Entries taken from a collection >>
-- -- --

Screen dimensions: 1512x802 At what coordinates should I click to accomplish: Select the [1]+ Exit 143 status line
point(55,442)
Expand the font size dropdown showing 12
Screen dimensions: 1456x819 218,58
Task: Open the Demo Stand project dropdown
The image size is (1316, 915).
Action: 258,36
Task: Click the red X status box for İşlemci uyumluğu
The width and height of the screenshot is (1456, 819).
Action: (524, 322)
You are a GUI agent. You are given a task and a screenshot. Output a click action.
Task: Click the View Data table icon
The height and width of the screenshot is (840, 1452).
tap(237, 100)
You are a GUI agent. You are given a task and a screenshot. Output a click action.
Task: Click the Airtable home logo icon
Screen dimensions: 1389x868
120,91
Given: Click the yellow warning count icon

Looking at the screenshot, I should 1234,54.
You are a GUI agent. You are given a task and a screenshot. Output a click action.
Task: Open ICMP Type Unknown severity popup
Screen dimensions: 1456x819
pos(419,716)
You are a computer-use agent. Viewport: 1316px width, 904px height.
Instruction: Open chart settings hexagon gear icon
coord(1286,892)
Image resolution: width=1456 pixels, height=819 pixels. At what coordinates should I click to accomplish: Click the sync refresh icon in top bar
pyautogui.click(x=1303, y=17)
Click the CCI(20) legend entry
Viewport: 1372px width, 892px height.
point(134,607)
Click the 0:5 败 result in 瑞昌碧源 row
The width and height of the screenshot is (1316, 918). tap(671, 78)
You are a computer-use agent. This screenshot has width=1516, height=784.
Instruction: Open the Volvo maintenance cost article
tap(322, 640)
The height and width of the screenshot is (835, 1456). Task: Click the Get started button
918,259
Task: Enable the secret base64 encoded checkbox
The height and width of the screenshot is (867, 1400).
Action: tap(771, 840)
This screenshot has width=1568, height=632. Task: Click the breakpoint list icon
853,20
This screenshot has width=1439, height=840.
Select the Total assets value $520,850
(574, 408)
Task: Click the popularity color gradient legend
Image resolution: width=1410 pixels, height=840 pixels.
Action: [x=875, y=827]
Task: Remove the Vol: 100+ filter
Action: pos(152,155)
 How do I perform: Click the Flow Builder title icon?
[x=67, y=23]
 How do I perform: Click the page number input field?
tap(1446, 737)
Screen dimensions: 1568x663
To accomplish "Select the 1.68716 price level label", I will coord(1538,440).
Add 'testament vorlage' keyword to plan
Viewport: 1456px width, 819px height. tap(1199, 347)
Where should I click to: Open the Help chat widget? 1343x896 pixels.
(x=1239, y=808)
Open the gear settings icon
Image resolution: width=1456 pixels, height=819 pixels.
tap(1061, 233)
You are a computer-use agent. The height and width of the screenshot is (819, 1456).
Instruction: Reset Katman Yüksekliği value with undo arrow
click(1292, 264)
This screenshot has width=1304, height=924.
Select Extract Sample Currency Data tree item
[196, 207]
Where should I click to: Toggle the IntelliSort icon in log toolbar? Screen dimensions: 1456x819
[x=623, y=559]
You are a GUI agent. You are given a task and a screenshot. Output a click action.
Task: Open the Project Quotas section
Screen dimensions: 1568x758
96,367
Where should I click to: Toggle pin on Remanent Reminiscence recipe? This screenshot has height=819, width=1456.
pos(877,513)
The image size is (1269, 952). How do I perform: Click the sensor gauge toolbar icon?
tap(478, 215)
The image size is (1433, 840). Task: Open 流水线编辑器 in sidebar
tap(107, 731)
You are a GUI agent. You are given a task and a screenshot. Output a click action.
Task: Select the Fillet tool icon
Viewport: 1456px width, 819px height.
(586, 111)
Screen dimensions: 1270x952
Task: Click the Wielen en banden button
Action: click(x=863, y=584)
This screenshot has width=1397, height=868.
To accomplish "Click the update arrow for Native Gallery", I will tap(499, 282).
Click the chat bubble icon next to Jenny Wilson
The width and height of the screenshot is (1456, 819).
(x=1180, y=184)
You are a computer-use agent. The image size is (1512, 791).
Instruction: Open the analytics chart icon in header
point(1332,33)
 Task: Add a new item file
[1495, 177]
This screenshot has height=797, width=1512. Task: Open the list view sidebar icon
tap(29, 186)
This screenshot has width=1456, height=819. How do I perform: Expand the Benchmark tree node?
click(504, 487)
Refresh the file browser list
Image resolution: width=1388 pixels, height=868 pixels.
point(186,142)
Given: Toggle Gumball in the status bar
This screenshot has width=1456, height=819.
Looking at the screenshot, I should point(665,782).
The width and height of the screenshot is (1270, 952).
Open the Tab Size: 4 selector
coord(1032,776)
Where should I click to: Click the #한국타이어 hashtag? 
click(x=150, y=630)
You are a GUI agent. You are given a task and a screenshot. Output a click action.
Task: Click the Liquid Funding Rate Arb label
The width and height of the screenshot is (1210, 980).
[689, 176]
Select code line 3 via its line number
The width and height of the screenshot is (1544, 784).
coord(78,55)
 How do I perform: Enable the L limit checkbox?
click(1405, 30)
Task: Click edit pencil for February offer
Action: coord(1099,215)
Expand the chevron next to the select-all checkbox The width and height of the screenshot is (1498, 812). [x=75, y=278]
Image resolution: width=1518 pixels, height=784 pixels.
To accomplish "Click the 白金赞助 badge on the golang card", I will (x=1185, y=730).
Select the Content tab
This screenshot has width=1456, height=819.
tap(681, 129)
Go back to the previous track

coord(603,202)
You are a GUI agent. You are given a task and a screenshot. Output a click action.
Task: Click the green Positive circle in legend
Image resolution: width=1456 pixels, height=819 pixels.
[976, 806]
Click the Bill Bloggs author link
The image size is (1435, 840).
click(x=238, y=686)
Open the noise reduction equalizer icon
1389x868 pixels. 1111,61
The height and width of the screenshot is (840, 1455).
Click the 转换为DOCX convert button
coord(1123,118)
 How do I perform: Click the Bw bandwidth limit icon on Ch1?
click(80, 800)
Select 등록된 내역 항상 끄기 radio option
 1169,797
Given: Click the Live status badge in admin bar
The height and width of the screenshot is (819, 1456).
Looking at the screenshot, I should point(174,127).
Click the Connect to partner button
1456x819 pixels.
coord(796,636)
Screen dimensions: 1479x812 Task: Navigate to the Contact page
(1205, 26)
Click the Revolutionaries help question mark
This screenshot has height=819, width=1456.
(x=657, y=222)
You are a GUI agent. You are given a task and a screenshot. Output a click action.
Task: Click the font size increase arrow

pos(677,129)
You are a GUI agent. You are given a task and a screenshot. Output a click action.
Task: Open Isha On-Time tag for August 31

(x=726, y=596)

-- -- --

A verbatim repeat of all the entries above is the required answer.

Screen dimensions: 1512x802 At what coordinates should I click to accomplish: Select the [1]+ Exit 143 status line
point(55,442)
Expand the font size dropdown showing 12
Screen dimensions: 1456x819 218,58
Task: Open the Demo Stand project dropdown
The image size is (1316, 915).
Action: 258,36
Task: Click the red X status box for İşlemci uyumluğu
The width and height of the screenshot is (1456, 819).
Action: (524, 322)
You are a GUI agent. You are given a task and a screenshot. Output a click action.
Task: Click the View Data table icon
The height and width of the screenshot is (840, 1452).
tap(237, 100)
You are a GUI agent. You are given a task and a screenshot. Output a click action.
Task: Click the Airtable home logo icon
Screen dimensions: 1389x868
120,91
Given: Click the yellow warning count icon

Looking at the screenshot, I should 1234,54.
You are a GUI agent. You are given a task and a screenshot. Output a click action.
Task: Open ICMP Type Unknown severity popup
Screen dimensions: 1456x819
pos(419,716)
You are a computer-use agent. Viewport: 1316px width, 904px height.
Instruction: Open chart settings hexagon gear icon
coord(1286,892)
Image resolution: width=1456 pixels, height=819 pixels. At what coordinates should I click to accomplish: Click the sync refresh icon in top bar
pyautogui.click(x=1303, y=17)
Click the CCI(20) legend entry
Viewport: 1372px width, 892px height.
point(134,607)
Click the 0:5 败 result in 瑞昌碧源 row
The width and height of the screenshot is (1316, 918). tap(671, 78)
You are a computer-use agent. This screenshot has width=1516, height=784.
Instruction: Open the Volvo maintenance cost article
tap(322, 640)
The height and width of the screenshot is (835, 1456). Task: Click the Get started button
918,259
Task: Enable the secret base64 encoded checkbox
The height and width of the screenshot is (867, 1400).
Action: tap(771, 840)
This screenshot has width=1568, height=632. Task: Click the breakpoint list icon
853,20
This screenshot has width=1439, height=840.
Select the Total assets value $520,850
(574, 408)
Task: Click the popularity color gradient legend
Image resolution: width=1410 pixels, height=840 pixels.
Action: [x=875, y=827]
Task: Remove the Vol: 100+ filter
Action: pos(152,155)
 How do I perform: Click the Flow Builder title icon?
[x=67, y=23]
 How do I perform: Click the page number input field?
tap(1446, 737)
Screen dimensions: 1568x663
To accomplish "Select the 1.68716 price level label", I will coord(1538,440).
Add 'testament vorlage' keyword to plan
Viewport: 1456px width, 819px height. tap(1199, 347)
Where should I click to: Open the Help chat widget? 1343x896 pixels.
(x=1239, y=808)
Open the gear settings icon
Image resolution: width=1456 pixels, height=819 pixels.
tap(1061, 233)
You are a computer-use agent. The height and width of the screenshot is (819, 1456).
Instruction: Reset Katman Yüksekliği value with undo arrow
click(1292, 264)
This screenshot has width=1304, height=924.
Select Extract Sample Currency Data tree item
[196, 207]
Where should I click to: Toggle the IntelliSort icon in log toolbar? Screen dimensions: 1456x819
[x=623, y=559]
You are a GUI agent. You are given a task and a screenshot. Output a click action.
Task: Open the Project Quotas section
Screen dimensions: 1568x758
96,367
Where should I click to: Toggle pin on Remanent Reminiscence recipe? This screenshot has height=819, width=1456.
pos(877,513)
The image size is (1269, 952). How do I perform: Click the sensor gauge toolbar icon?
tap(478, 215)
The image size is (1433, 840). Task: Open 流水线编辑器 in sidebar
tap(107, 731)
You are a GUI agent. You are given a task and a screenshot. Output a click action.
Task: Select the Fillet tool icon
Viewport: 1456px width, 819px height.
(586, 111)
Screen dimensions: 1270x952
Task: Click the Wielen en banden button
Action: click(x=863, y=584)
This screenshot has width=1397, height=868.
To accomplish "Click the update arrow for Native Gallery", I will tap(499, 282).
Click the chat bubble icon next to Jenny Wilson
The width and height of the screenshot is (1456, 819).
(x=1180, y=184)
You are a computer-use agent. The image size is (1512, 791).
Instruction: Open the analytics chart icon in header
point(1332,33)
 Task: Add a new item file
[1495, 177]
This screenshot has height=797, width=1512. Task: Open the list view sidebar icon
tap(29, 186)
This screenshot has width=1456, height=819. How do I perform: Expand the Benchmark tree node?
click(504, 487)
Refresh the file browser list
Image resolution: width=1388 pixels, height=868 pixels.
point(186,142)
Given: Toggle Gumball in the status bar
This screenshot has width=1456, height=819.
Looking at the screenshot, I should point(665,782).
The width and height of the screenshot is (1270, 952).
Open the Tab Size: 4 selector
coord(1032,776)
Where should I click to: Click the #한국타이어 hashtag? 
click(x=150, y=630)
You are a GUI agent. You are given a task and a screenshot. Output a click action.
Task: Click the Liquid Funding Rate Arb label
The width and height of the screenshot is (1210, 980).
[689, 176]
Select code line 3 via its line number
The width and height of the screenshot is (1544, 784).
coord(78,55)
 How do I perform: Enable the L limit checkbox?
click(1405, 30)
Task: Click edit pencil for February offer
Action: coord(1099,215)
Expand the chevron next to the select-all checkbox The width and height of the screenshot is (1498, 812). [x=75, y=278]
Image resolution: width=1518 pixels, height=784 pixels.
To accomplish "Click the 白金赞助 badge on the golang card", I will (x=1185, y=730).
Select the Content tab
This screenshot has width=1456, height=819.
tap(681, 129)
Go back to the previous track

coord(603,202)
You are a GUI agent. You are given a task and a screenshot. Output a click action.
Task: Click the green Positive circle in legend
Image resolution: width=1456 pixels, height=819 pixels.
[976, 806]
Click the Bill Bloggs author link
The image size is (1435, 840).
click(x=238, y=686)
Open the noise reduction equalizer icon
1389x868 pixels. 1111,61
The height and width of the screenshot is (840, 1455).
Click the 转换为DOCX convert button
coord(1123,118)
 How do I perform: Click the Bw bandwidth limit icon on Ch1?
click(80, 800)
Select 등록된 내역 항상 끄기 radio option
 1169,797
Given: Click the Live status badge in admin bar
The height and width of the screenshot is (819, 1456).
Looking at the screenshot, I should point(174,127).
Click the Connect to partner button
1456x819 pixels.
coord(796,636)
Screen dimensions: 1479x812 Task: Navigate to the Contact page
(1205, 26)
Click the Revolutionaries help question mark
This screenshot has height=819, width=1456.
(x=657, y=222)
You are a GUI agent. You are given a task and a screenshot. Output a click action.
Task: Click the font size increase arrow

pos(677,129)
You are a GUI agent. You are given a task and a screenshot. Output a click action.
Task: Open Isha On-Time tag for August 31

(x=726, y=596)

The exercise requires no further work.